Congrats! I have that one in my sights too if I can catch a sale on it.


----------



## lcwood

I also have one and … works


----------



## Tedstor

I paid about $20 for a dust shute on my Porter Cable planer….I felt it was a bargain. LOL.


----------



## pintodeluxe

I have heard this is a good machine as well. Some units have apparently lasted many years and performed admirably. 
I happen to own the Dewalt 735. It does not snipe if you use the extension tables and outfeed support.
My only complaint about all of the portable planers is that they are a bit noisy.
Nice review.


----------



## Retrowood

I've owned (3) different planers including the one tested.

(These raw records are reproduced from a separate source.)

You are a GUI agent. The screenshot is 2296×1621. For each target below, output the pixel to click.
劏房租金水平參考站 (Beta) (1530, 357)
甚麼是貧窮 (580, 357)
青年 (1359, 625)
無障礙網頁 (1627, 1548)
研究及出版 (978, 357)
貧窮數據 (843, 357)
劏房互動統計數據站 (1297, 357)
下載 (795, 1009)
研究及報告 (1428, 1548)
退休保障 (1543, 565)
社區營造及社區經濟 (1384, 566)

This is a very quite machine for it's purpose. I've been very happy with it overall and the 60lb weight is great if you have to move it a bit, which I do. I had no snipe initially although need to adjust things soon as I'm getting just a bit presently. The dust shroud is a pricey must, should be standard on the planer IMO.

Nice review,
Retrowood


----------



## RussellAP

The reviews on Amazon seem favorable, which is rare in the planer world.


----------



## RogerInColorado

I've had mine about 5 years and still love it. Took an hour or so of fiddling to get the snipe out, but it tuned out and so far has stayed out. The secret is carefully tuned extension tables.


----------